- _Supplied material_:
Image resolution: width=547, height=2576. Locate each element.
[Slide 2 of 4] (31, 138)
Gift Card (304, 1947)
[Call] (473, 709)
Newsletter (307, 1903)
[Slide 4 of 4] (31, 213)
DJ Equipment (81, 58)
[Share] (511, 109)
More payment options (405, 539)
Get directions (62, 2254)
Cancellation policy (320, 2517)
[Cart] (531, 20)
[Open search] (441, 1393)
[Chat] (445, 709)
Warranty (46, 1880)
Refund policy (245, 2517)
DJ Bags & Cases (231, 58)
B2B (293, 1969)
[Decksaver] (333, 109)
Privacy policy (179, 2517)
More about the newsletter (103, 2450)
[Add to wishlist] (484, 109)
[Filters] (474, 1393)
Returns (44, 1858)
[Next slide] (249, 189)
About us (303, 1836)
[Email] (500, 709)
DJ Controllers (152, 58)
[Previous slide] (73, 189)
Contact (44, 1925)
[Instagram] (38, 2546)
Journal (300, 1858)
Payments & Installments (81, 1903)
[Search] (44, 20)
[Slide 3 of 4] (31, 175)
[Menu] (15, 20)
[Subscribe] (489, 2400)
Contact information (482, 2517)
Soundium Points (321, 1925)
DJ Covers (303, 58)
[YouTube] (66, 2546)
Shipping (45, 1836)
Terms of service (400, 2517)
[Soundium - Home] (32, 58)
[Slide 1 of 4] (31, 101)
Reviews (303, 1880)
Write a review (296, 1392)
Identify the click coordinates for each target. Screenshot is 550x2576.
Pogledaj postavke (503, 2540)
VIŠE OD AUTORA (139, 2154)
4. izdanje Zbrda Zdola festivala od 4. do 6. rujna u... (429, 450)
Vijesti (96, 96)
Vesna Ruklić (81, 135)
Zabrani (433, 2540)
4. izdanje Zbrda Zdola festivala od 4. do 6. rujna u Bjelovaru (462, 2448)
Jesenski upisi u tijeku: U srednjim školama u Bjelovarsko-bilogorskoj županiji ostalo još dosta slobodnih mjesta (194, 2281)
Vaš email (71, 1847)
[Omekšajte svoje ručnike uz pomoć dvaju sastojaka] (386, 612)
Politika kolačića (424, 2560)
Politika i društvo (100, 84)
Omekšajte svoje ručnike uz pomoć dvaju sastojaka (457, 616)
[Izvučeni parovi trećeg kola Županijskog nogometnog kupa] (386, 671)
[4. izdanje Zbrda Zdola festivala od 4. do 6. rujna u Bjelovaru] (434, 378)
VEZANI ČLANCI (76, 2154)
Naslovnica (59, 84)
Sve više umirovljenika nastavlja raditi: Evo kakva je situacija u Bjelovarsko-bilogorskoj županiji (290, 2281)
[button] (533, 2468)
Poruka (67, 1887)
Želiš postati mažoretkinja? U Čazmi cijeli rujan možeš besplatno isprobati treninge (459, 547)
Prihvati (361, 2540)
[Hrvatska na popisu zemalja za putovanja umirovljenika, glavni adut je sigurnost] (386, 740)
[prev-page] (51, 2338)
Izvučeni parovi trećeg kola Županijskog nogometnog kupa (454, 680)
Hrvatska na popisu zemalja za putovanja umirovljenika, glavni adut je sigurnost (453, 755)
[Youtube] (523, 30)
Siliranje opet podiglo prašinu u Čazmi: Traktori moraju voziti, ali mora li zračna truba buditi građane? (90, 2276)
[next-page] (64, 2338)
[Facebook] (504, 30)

- _Task directions_: Reading through the records above, report each line in which the string "Zbrda" is found.

- _Final answer_:
4. izdanje Zbrda Zdola festivala od 4. do 6. rujna u... (429, 450)
4. izdanje Zbrda Zdola festivala od 4. do 6. rujna u Bjelovaru (462, 2448)
[4. izdanje Zbrda Zdola festivala od 4. do 6. rujna u Bjelovaru] (434, 378)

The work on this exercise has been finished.